FDA Warns Companies about Unproven MRSA Prevention Claims
Some antiseptic products and hand sanitizers claim they prevent MRSA infections, but the U.S. Food and Drug Administration (FDA) wants consumers to know the claims are unproven.
MRSA can cause severe infections that do not respond to standard treatment, and in some cases, can lead to death.
The FDA is taking a hard line with companies who say — without agency approval — that their products prevent MRSA infections and other diseases.
Examples of some of these claims include:
- “kills over 99.9% of MRSA”
- “helps prevent skin infections caused by MRSA and other germs”

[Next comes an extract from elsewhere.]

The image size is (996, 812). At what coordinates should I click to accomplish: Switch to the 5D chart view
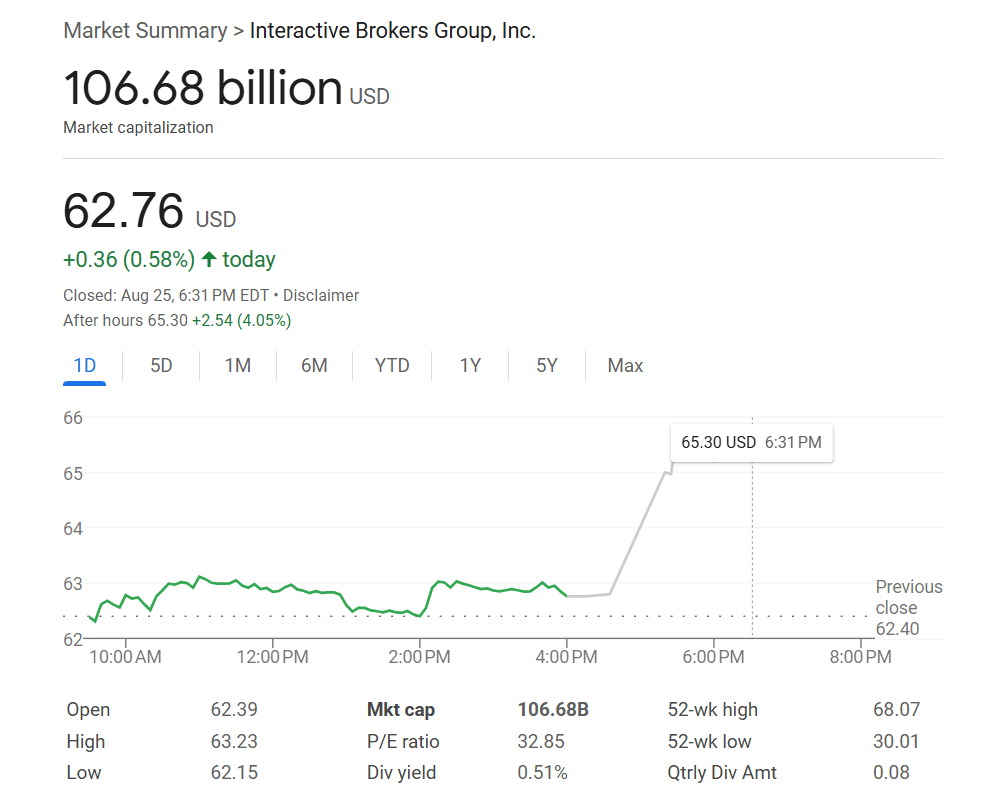160,365
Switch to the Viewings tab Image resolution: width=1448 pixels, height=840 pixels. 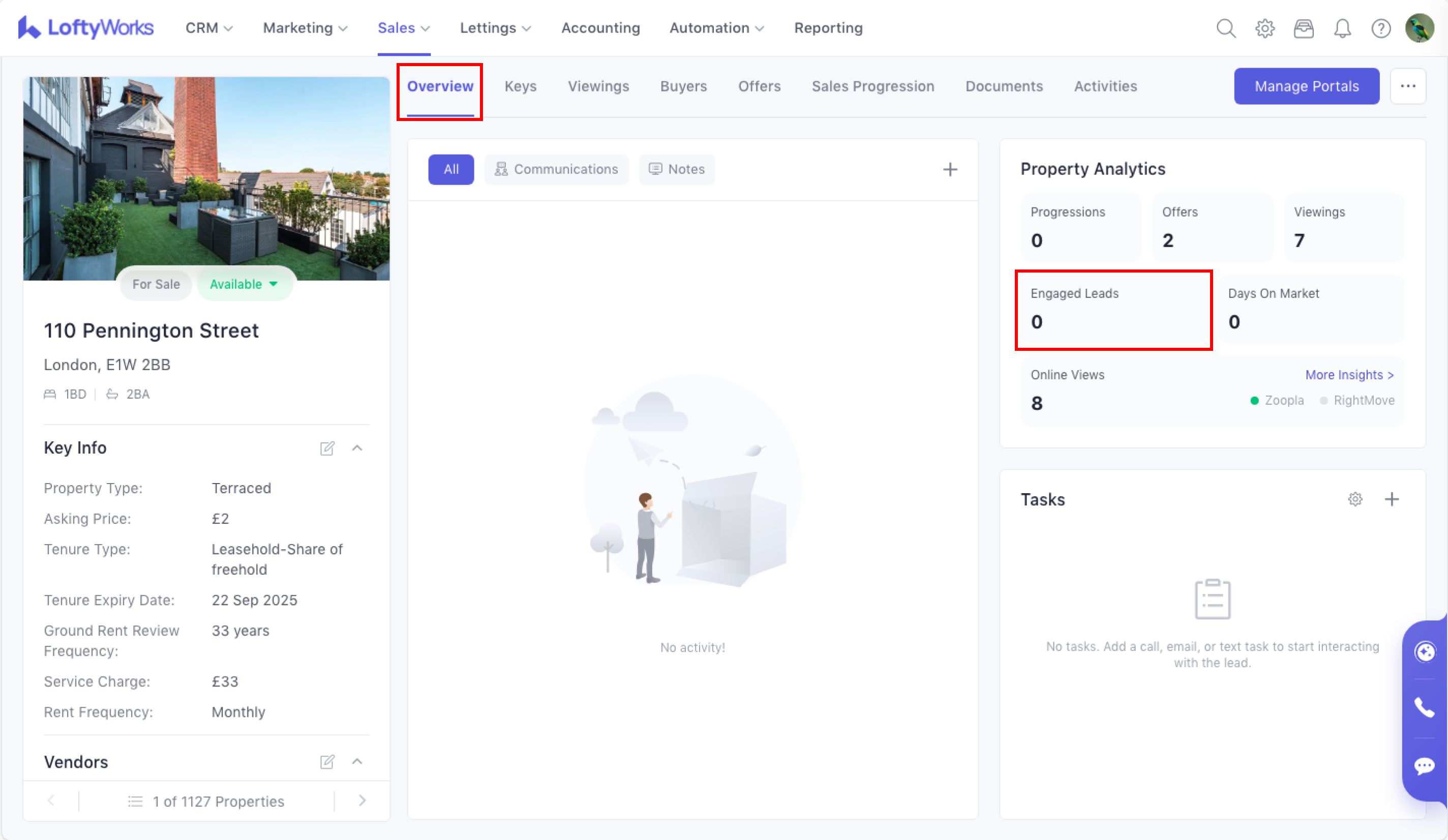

- “is effective against a broad spectrum of pathogens, including MRSA”
Despite the claims, the FDA advises consumers that it has not approved ANY products that claim to prevent MRSA, E. coli, Salmonella or H1N1 flu.
The FDA issued warning letters to four companies that make or distribute products that can be bought over-the-counter, giving the companies 15 days to correct violations or face legal action. The companies are:
- Staphaseptic First Aid Antiseptic/Pain Relieving Gel, by Tec Laboratories
- Safe4Hours Hand Sanitizing Lotion and Safe4Hours First Aid Antiseptic Skin Protectant, by JD Nelson and Associates
- Dr. Tichenor’s Antiseptic Gel, by Dr. G.H. Tichenor Antiseptic Co.
- Clean Well All-Natural Hand Sanitizer, Clean Well All-Natural Hand Sanitizing Wipes, and Clean Well All-Natural Antibacterial Foaming Hand Soap, by Oh So Clean Inc., also known as CleanWell Company
Methicillin-resistant Staphylococcus aureus bacteria (MRSA) is type of staph bacteria that is resistant to treatment with certain antibiotics. In healthcare settings, MRSA occurs mostly among patients who have invasive medical procedures, invasive devices or who have weakened immune systems.
According to the Centers for Disease Control and Prevention (CDC), you can lessen your chances of contracting MRSA if you:
- Keep your hands clean by washing thoroughly with soap and water or using an alcohol-based hand rub.
- Keep cuts and scrapes clean and covered with a bandage until healed.
- Avoid contact with other people’s wounds or bandages.
- Avoid sharing personal items such as towels or razors.
Edward Cox, M.D., M.P.H., director of FDA’s Office of Antimicrobial Products, said in a press release:
“Staphylococcus aureus itself is a very aggressive organism. It’s often associated with patients in hospitals who have weakened immune systems, but the bacterium can also cause significant skin infections and abscesses in a normal, healthy person. And it can get into the bloodstream and, less frequently, may involve the heart valve, which is very difficult to treat.
“With MRSA, a number of the antibiotic drugs we typically used often don’t work, so we lose treatment options we used to rely upon.”